Wednesday, October 26, 2011, 7 p.m.
Mandel Center Auditorium G03

What role did the media play in the Enron meltdown? Media critics say the press was asleep at the switch, buying into Enron’s glowing press releases about the company’s genius, and thereby contributing to the collapse that brought the American economy to its knees.

Investigative reporter and Brandeis lecturer Alison Bass will interview Sherron Watkins, Enron’s whistleblower. Legal perspective will be provided by Dana Gold, director of the American Whistleblower Tour: Essential Voices for Accountability.

About the speakers:

Sherron Watkins is the former Vice President of Enron Corporation and whistleblower who alerted then-CEO Ken Lay in August 2001 to accounting irregularities within the company, warning him that Enron ‘might implode in a wave of accounting scandals.’ In "Power Failure, the Inside Story of the Collapse of Enron" (Doubleday 2003), Watkins tells the inside story of that scandal that rocked the American financial world and beyond.

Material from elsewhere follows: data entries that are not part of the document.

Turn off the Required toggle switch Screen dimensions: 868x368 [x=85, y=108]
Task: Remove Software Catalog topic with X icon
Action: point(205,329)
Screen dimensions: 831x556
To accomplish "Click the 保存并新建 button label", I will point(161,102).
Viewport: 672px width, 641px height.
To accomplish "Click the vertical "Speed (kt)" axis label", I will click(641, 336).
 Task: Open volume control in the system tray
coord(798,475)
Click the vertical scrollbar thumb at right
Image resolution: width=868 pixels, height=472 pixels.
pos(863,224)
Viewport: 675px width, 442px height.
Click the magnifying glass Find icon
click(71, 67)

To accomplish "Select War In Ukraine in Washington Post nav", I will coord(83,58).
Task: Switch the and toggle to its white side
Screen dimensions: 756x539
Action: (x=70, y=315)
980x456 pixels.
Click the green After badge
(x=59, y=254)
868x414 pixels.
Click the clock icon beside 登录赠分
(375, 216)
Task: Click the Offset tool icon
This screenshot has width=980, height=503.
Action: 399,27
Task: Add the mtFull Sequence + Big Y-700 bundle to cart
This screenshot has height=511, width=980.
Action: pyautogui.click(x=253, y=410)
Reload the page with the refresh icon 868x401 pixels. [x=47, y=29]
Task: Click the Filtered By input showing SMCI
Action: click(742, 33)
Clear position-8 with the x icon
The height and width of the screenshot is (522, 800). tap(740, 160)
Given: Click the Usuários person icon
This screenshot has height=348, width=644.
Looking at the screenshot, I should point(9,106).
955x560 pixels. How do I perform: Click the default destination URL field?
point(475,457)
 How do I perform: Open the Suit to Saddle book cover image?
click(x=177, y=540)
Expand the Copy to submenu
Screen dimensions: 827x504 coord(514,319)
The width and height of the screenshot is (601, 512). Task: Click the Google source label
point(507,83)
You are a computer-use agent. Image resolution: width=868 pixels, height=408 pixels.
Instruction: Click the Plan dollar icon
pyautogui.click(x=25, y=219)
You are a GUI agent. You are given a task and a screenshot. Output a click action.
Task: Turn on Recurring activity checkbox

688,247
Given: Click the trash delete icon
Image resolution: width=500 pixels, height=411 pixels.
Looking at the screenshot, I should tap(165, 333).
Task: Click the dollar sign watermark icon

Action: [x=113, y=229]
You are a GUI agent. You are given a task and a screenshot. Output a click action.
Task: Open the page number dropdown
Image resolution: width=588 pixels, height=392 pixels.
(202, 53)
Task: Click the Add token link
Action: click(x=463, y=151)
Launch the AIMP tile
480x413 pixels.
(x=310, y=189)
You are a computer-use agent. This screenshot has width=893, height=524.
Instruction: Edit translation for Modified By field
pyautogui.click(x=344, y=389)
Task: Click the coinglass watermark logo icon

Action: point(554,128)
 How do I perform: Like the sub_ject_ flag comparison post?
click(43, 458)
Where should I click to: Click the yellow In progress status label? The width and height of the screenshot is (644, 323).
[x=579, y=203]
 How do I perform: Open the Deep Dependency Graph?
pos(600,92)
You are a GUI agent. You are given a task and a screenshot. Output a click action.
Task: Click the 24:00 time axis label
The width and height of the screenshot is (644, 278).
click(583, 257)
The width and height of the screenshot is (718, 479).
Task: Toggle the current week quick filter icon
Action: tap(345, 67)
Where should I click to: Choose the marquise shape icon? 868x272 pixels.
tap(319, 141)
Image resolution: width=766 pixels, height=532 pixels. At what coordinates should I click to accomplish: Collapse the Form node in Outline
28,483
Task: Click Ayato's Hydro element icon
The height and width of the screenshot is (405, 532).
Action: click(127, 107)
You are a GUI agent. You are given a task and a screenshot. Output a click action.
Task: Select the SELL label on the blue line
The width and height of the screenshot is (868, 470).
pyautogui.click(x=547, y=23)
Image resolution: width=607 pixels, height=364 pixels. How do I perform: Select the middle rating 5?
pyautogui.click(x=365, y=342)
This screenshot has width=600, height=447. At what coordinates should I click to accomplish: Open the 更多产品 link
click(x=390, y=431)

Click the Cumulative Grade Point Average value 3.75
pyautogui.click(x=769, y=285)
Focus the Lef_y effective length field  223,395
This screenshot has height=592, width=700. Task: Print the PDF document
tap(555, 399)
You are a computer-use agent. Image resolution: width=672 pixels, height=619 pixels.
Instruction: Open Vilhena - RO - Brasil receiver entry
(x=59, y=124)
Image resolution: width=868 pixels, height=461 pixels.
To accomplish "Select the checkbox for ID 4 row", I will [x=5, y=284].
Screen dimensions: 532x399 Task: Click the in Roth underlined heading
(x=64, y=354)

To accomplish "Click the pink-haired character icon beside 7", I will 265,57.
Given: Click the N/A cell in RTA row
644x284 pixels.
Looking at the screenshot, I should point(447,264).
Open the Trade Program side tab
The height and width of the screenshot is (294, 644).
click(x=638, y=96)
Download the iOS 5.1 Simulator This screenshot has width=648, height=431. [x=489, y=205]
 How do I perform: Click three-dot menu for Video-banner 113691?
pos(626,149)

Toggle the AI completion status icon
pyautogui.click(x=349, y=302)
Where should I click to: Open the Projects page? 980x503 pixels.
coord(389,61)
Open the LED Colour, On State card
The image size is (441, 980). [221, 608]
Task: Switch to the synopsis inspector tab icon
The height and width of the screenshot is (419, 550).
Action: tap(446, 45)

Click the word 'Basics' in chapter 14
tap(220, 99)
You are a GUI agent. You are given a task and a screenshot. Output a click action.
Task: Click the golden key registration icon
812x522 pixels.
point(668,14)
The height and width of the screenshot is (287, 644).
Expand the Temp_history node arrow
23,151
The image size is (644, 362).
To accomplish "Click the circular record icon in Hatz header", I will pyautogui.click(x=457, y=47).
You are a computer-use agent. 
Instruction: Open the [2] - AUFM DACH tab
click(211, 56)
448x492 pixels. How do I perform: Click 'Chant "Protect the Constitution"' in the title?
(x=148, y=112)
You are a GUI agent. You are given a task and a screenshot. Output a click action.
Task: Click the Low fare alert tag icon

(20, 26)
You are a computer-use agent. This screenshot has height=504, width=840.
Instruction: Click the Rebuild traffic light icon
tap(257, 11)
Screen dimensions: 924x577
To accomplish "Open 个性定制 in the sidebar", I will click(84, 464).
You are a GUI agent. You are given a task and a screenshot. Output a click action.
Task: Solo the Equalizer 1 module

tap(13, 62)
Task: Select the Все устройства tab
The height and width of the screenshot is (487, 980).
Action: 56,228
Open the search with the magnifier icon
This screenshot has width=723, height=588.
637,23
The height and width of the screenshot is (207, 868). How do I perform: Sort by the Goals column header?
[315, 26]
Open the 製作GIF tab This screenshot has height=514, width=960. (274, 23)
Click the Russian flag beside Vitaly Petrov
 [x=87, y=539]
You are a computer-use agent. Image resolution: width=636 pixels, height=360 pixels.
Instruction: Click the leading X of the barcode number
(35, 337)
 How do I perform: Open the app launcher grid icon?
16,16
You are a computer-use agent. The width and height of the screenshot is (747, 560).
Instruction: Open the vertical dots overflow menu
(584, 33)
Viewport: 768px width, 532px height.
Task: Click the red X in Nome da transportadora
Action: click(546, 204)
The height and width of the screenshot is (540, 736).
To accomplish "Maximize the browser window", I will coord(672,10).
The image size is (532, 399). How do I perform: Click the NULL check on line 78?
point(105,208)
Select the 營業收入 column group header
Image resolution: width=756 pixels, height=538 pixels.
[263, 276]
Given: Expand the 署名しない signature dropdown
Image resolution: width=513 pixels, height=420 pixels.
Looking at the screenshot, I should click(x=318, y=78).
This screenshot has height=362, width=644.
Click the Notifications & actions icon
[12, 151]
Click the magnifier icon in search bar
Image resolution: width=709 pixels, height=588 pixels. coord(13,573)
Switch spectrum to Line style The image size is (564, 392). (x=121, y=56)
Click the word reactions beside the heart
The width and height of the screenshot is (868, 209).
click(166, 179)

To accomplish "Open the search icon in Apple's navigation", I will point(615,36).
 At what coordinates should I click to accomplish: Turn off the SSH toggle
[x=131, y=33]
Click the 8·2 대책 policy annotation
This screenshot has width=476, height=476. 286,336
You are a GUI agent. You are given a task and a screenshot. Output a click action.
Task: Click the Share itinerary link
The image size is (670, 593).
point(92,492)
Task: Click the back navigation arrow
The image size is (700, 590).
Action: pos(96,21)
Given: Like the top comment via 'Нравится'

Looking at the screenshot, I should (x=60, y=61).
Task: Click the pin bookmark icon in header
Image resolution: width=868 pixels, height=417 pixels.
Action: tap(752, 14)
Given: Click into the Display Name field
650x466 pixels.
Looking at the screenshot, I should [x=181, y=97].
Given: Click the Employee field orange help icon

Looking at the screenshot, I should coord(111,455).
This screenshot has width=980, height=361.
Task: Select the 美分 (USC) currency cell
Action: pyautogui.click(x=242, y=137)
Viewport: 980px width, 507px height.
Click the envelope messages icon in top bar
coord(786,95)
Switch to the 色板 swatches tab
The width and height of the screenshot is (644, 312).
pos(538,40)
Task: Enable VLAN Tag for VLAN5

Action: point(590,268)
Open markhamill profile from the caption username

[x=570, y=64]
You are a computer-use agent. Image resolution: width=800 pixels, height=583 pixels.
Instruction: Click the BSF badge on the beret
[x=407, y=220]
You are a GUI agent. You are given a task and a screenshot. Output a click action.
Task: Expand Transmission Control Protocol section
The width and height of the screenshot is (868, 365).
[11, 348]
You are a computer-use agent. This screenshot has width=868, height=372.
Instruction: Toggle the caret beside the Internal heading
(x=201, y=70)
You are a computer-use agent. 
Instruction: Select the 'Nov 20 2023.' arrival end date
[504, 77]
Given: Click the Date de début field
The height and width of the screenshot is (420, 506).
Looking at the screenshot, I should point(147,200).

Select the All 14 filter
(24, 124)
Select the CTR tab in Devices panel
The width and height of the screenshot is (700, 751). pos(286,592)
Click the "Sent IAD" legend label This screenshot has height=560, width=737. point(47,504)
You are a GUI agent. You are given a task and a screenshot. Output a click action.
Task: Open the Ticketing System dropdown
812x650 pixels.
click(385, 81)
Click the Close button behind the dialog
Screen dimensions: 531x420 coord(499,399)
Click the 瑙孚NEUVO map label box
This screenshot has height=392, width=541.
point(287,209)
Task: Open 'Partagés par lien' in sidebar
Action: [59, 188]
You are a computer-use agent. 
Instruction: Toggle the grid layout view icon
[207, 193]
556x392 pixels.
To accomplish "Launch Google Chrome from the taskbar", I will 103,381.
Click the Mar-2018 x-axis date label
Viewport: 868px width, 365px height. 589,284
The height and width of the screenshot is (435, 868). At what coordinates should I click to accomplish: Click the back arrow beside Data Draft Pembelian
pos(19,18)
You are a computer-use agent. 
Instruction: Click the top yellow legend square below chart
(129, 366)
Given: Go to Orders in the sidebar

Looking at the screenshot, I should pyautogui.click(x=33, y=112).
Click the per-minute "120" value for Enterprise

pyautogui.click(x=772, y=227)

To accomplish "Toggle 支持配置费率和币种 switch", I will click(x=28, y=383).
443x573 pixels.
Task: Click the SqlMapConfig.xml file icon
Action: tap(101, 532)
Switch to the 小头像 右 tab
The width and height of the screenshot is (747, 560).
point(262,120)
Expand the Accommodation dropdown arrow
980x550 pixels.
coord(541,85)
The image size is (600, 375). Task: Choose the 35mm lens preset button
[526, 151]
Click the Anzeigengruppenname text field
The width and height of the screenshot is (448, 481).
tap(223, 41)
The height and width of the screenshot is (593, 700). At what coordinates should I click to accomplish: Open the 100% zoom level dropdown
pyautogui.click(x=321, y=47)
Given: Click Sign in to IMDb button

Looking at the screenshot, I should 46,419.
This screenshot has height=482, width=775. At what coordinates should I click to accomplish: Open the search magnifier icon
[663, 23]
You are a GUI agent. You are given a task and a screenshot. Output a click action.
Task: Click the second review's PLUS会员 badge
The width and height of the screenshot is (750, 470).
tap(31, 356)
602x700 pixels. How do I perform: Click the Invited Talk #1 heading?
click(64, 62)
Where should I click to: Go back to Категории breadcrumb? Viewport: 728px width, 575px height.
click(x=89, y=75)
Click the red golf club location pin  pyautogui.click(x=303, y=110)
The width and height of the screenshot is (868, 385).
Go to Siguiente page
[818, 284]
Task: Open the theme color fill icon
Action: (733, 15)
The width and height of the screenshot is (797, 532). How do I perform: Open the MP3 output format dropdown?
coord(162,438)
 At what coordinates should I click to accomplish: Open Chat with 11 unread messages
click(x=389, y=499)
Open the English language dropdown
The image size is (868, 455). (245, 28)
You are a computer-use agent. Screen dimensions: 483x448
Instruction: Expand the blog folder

Author Gregory McNamee said this about "Power Failure":

Though Osama bin Laden’s pawns barely dented the U.S. economy, observes Alex Berenson in "The Number," [Ken] Lay and his lieutenants brought it to its knees. Swartz’s and Watkins’s eye-opening account will rekindle new indignation over unpunished crimes and well-rewarded hubris, and it ought to be required reading in business schools henceforth.

Alison Bass, lecturer in journalism at Brandeis University and author of "Side Effects: A Prosecutor, a Whistleblower, and a Bestselling Antidepressant on Trial" will interview Watkins from a reporter's point of view. Offering legal perspective will be Dana Gold, director of the American Whistleblower Tour: Essential Voices for Accountability, a program of the Government Accountability Project (GAP). 

This lecture is presented by the Brandeis Journalism Program and the International Business School, and cosponsored by the American Studies Program, the Office of the Dean of Arts and Sciences, and the Schuster Institute for Investigative Journalism at Brandeis University.